A poesia funcionava como um ato de libertação, combatendo uma sociedade repressiva e
(re)posicionando o homem dentro de uma outra realidade. Nestes poemas torna-se evidente
a capacidade deste escritor em invadir o “lado menor, medíocre, quotidiano e ridículo das
coisas”, uma espécie de “realismo satírico e liquidatário de todas as heranças românticas ou
transcendentais”, que usa o quotidiano para contrapor à imagem sublimada que o regime
salazarista divulgou e impôs aos portugueses.

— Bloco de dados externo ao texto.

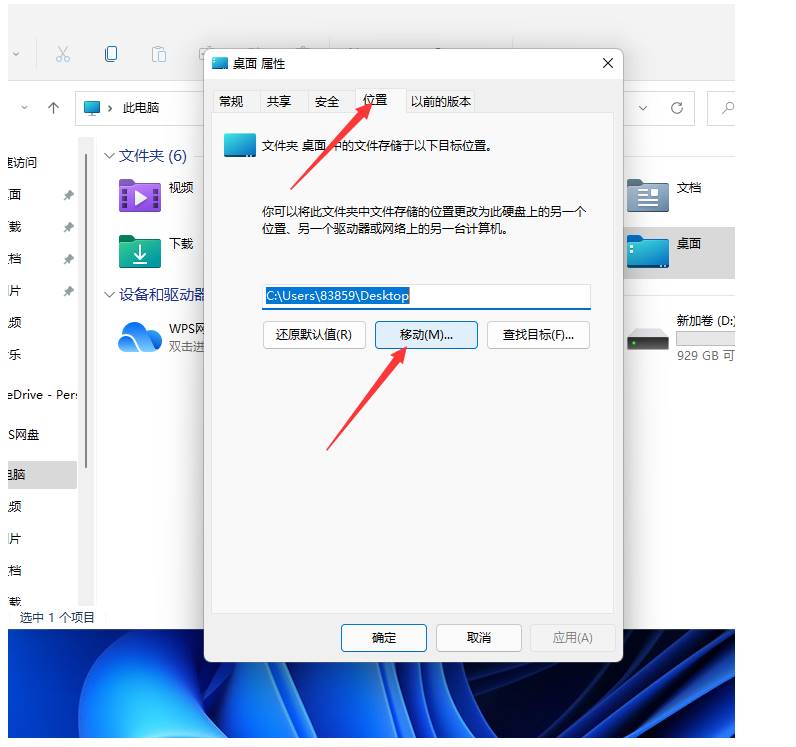Select the 新加卷 (D:) drive icon
The image size is (796, 747).
click(647, 341)
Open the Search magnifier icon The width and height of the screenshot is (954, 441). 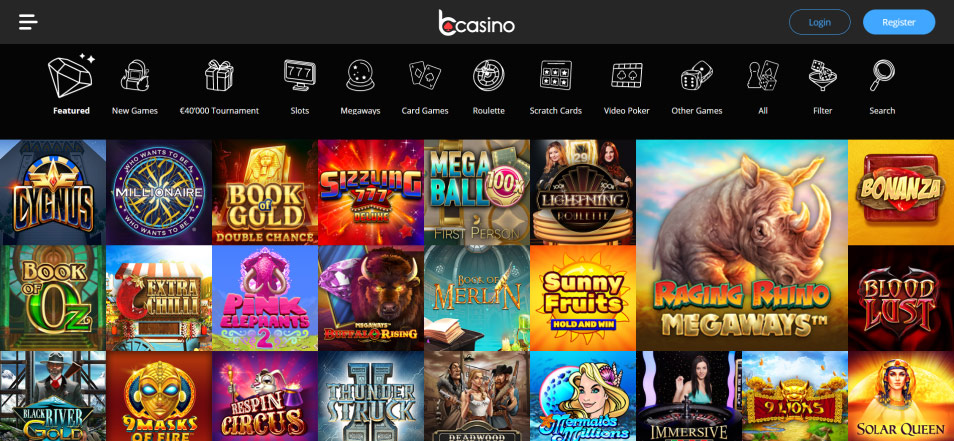(882, 76)
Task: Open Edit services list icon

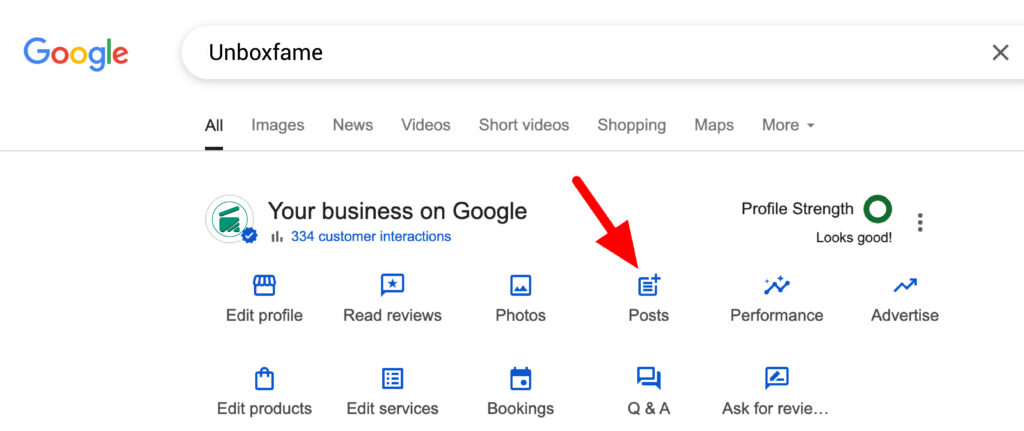Action: (x=392, y=378)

Análise detalhada do poema:


Ao longo do poema, o sujeito poético interpela insistentemente um ''tu'' isto é visível
através dos pronomes ''tu'' nos versos 5,35,41,45, ''te'' (v. 52) e ''ti'' (v. 55) ; Determinantes:
''teus'' (v. 1), ''teu'' (v. 51) ; Verbos: ''podias'' nos versos 5,12,22,30, ''mereces'' (v. 35), ''és''
nos versos 41 e 45, ''vives'' nos versos 45 e 47 e ''morres'' (v. 47).
É comprovado nos versos 5 e 30 através da palavra presa que o ''tu'' é uma mulher.
O sujeito poético e o ''tu'' têm uma relação amorosa intensa que inevitavelmente acaba com
o afastamento e a despedida dos dois.

Este texto pode ser dividido em 3 partes:


A primeira estrofe apresenta-nos o ''tu'' (mulher amada) e indica já a despedida e separação
iminentes;
A segunda parte começa na estrofe 2 até à 7 e apresenta as várias razões pelas quais o
sujeito poético e o ''tu'' não poderem ficar juntos;
Na última estrofe, dá-se a despedida e separação dos dois.
Para descrever o clima vivido em Portugal nesta época, o sujeito poético fala do
conformismo dos portugueses, da repressão política, da miséria e burocracia e usa como
comparação o ambiente nas touradas.

Alexandre O'Neill crítica o ambiente em Portugal nesta época ao compará-lo a uma tourada,
isto pode ser encontrado nos versos 8 ao 11.
''Não tu não podias ficar presa comigo
à roda em que apodreço
apodrecemos
a esta pata ensanguentada que vacila
quase medita
e avança mugindo pelo túnel
de uma velha dor''

O sujeito poético não critica só o governo mas também o povo português e o facto de este
se conformar com o que tem, esta crítica pode ser encontrada nos vv. 31 ao 35 e dos vv. 38
ao 40.
''Não podias ficar presa comigo
à pequena dor que cada um de nós
traz docemente pela mão
a esta pequena dor à portuguesa
tão mansa quase vegetal''

''Não tu não mereces esta cidade não mereces


esta roda de náusea em que giramos
até à idiotia
esta pequena morte
e o seu minucioso e porco ritual
esta nossa razão absurda de ser''

Algumas das expressões que criticam a repressão política do Estado Novo podem ser
encontradas no verso 19 '' ao medo perfilado'' e nos versos 23 ao 29.
''Não podias ficar nesta cama comigo
em trânsito mortal até ao dia sórdido
canino
policial
até ao dia que não vem da promessa
puríssima da madrugada
mas da miséria de uma noite gerada
por um dia igual''

E por fim, a última crítica feita pelo sujeito poético é à miséria e à burocracia em Portugal
que pode ser encontrada desde o v. 12 ao v.21.
''Não podias ficar nesta cadeira
onde passo o dia burocrático
o dia a dia da miséria
que sobe aos olhos vem às mãos
aos sorrisos
ao amor mal soletrado
à estupidez ao desespero sem boca
ao medo perfilado
à alegria sonâmbula à vírgula maníaca
do modo funcionário de viver''

Em relação ao valor expressivo:

 Anáfora que introduz as estrofes 2,3,4 e 6: É iniciada por um advérbio de negação e


serve para ilustrar os motivos que tornam o amor entre o sujeito poético e ''tu''
impossível;
 Enumeração gradativa presente na 3ª estrofe: Vai dos aspetos positivos para os
negativos, realçando a opressão da cidade;
 Acumulação de adjetivos na 4ª estrofe: Adjetivos como ''mortal'', ''sórdido'' e ''canino''
servem para acentuar o clima de repressão vivido na cidade.